Il y a donc deux écueils (hélas trop fréquents) dont il faut se préserver. Premièrement, tout expliquer d’un comportement par la situation, le contexte, les facteurs extérieurs – c’est aussi la tentation des personnes qui se déresponsabilisent de leurs actes. Secondement, à l’inverse, tout oublier du contexte, et considérer que l’individu porte en lui-même l’ensemble des causes de ses réussites ou des échecs. Cette vision naïve gonfle (à tort) l’orgueil en cas de réussite, et fragilise (inutilement) l’égo en cas d’échec. Elle déresponsabilise aussi l’organisation en cas d’échec de l’individu.

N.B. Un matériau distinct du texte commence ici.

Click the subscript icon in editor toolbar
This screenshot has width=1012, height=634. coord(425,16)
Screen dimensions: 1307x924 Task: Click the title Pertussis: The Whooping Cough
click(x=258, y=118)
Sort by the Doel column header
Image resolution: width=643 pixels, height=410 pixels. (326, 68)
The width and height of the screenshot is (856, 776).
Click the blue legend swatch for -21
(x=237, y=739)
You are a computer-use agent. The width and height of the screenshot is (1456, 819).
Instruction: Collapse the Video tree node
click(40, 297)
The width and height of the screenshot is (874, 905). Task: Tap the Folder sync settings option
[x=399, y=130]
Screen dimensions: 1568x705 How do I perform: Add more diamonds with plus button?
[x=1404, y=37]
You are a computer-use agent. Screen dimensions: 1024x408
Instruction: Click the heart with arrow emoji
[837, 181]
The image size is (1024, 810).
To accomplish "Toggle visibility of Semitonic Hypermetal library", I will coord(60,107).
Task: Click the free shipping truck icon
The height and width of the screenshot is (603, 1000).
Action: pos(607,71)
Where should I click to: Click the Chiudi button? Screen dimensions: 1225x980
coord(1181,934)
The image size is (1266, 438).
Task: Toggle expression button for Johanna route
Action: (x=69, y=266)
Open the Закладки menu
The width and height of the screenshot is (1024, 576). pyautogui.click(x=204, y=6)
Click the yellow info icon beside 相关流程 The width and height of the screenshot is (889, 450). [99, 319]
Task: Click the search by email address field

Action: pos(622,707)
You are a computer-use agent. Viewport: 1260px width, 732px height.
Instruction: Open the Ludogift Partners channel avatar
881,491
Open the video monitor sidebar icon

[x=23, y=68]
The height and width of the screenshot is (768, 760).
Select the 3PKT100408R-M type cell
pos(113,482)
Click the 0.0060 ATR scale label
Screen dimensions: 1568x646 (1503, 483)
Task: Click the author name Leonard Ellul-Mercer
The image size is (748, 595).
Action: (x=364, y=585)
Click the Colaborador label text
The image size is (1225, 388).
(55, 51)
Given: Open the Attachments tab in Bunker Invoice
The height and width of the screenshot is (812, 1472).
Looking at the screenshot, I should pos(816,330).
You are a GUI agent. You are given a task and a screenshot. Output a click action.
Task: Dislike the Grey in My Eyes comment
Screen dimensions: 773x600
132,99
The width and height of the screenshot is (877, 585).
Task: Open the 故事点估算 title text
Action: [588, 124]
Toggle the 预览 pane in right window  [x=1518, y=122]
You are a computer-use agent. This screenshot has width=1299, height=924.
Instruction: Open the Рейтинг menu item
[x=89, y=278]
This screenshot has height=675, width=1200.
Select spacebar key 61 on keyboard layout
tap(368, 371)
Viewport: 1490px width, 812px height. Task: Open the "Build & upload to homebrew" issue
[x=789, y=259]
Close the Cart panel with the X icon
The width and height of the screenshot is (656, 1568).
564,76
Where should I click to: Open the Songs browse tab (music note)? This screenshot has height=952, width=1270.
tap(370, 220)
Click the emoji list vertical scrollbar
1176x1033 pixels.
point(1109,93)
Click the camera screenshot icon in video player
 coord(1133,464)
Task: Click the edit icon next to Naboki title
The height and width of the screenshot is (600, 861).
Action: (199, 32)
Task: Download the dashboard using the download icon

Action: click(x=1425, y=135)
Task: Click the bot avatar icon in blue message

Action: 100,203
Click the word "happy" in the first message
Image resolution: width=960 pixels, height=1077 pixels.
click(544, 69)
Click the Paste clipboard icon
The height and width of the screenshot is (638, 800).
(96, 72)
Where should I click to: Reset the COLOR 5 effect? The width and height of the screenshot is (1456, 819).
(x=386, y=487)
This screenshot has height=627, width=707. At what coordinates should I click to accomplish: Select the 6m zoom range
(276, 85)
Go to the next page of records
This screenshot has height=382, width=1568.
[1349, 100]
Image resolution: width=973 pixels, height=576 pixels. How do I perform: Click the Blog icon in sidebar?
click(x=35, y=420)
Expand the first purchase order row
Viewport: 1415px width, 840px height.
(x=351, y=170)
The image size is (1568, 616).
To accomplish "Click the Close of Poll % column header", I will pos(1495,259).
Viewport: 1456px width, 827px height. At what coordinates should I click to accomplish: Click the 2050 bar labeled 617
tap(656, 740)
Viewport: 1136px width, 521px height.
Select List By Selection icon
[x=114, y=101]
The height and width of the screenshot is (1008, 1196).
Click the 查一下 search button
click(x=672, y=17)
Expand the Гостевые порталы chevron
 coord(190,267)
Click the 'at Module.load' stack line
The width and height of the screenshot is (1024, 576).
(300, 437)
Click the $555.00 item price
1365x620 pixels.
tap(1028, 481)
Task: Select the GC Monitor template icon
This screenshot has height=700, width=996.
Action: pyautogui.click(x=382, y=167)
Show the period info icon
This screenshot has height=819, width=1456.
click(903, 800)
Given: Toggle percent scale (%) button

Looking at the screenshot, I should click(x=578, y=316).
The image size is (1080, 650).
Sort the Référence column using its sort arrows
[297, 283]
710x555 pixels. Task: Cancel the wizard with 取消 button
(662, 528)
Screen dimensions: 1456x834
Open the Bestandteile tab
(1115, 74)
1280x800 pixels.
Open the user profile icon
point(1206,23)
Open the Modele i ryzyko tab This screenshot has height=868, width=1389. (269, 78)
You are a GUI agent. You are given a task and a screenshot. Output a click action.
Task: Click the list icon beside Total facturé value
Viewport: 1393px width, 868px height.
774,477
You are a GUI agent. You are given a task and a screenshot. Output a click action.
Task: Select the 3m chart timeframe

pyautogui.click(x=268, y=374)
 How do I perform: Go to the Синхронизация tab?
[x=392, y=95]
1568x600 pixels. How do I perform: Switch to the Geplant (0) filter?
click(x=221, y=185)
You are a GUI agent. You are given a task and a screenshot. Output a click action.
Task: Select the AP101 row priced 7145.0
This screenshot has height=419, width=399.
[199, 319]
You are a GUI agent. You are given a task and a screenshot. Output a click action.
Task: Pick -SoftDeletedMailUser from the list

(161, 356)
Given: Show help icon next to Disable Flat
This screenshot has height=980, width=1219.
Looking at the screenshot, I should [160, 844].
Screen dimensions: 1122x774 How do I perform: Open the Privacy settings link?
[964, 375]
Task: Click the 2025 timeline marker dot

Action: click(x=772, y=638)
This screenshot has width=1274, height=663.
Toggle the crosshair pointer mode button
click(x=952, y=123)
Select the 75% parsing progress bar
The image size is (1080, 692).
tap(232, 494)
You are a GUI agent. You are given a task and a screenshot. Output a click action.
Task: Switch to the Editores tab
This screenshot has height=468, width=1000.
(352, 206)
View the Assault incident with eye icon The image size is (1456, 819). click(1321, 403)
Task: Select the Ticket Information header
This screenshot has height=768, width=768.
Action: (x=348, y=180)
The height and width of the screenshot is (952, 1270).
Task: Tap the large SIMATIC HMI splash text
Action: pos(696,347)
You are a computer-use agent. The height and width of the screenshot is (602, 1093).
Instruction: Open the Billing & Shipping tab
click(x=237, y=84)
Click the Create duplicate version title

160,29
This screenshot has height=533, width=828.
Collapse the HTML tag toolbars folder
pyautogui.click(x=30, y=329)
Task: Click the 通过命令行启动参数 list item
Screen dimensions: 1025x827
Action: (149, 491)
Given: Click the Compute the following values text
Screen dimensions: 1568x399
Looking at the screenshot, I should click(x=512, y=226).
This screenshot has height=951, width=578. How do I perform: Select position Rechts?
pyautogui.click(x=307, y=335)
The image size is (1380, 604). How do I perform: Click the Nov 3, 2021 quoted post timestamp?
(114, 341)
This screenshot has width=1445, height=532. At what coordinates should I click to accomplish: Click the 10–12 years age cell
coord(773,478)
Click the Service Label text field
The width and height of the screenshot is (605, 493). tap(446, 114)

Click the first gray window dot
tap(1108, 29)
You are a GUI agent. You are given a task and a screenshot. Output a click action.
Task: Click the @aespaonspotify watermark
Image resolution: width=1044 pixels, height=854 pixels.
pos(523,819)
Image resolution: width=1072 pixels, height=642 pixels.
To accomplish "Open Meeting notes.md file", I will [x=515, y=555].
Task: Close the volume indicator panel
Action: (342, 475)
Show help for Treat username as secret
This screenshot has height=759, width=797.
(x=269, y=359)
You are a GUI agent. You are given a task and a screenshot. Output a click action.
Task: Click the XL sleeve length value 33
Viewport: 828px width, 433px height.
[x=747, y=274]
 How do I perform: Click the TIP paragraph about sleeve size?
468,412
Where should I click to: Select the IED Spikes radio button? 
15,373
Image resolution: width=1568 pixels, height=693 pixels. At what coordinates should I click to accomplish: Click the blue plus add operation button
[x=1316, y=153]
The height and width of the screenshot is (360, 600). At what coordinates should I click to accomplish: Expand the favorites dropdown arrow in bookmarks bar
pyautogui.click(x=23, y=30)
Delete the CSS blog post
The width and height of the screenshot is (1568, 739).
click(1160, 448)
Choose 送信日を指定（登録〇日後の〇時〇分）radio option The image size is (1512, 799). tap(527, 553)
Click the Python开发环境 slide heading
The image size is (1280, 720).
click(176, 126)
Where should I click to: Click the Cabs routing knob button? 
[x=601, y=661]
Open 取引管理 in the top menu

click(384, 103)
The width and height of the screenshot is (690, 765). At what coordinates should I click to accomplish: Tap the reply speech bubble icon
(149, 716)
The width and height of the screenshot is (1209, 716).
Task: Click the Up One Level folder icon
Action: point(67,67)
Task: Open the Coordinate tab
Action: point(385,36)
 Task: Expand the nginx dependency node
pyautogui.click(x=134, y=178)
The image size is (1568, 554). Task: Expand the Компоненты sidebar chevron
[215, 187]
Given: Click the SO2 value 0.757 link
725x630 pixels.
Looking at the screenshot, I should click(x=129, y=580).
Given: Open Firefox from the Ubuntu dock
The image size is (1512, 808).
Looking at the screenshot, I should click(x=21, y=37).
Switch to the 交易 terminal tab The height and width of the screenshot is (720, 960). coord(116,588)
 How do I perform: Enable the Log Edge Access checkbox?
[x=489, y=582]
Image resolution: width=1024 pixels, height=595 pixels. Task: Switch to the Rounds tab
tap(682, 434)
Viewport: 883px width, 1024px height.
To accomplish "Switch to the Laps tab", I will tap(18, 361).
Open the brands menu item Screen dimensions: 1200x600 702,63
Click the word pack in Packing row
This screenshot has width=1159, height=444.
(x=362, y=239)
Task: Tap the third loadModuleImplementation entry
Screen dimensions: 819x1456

Pour terminer avec une illustration pratique, dans le cadre du recrutement, cela signifie qu’une organisation à la situation dégradée, précaire, humainement difficile à supporter, ne doit pas espérer de miracle : le recrutement d’un super-héros, le fameux « mouton à 5 pattes », à la psychologie invincible (dynamique-rigoureux-autonome-proactif-innovant-adaptable-persévérant-sociable-affirmé-coopérant) et au professionnalisme parfait, capable de tout supporter, et de tout redresser. A l’organisation la charge de travailler en priorité sur ses lacunes internes, pour pouvoir fonctionner avec des êtres humains normaux, et ne pas dépendre de surhomme. Du côté du candidat, cela implique que si nous sommes nous-mêmes, en tant qu’individu, peu adaptable, rigide, hyper difficile à motiver et impliquer, il est pareillement inutile d’espérer trouver l’organisation parfaite, « sur-mesure », qui répondra à nos innombrables besoins de confort ou nos envies très personnelles – par ailleurs, si cette organisation existe, elle aurait de toute manière peu de raison de nous préférer à un candidat plus engageant et adaptable. En résumé, la Personnalité ne peut pas, seule, « compenser » le Contexte – et inversement.

 

Comportement = Personnalité x Contexte. C’est l’équation psychologique simple, et pourtant tellement centrale, que je vous invite à ne jamais perdre de vue. Elle mène, de façon pratique, à la question de savoir comment bien mesurer la Personnalité, et bien analyser le Contexte… C’est là tout un programme ! Nous y reviendrons.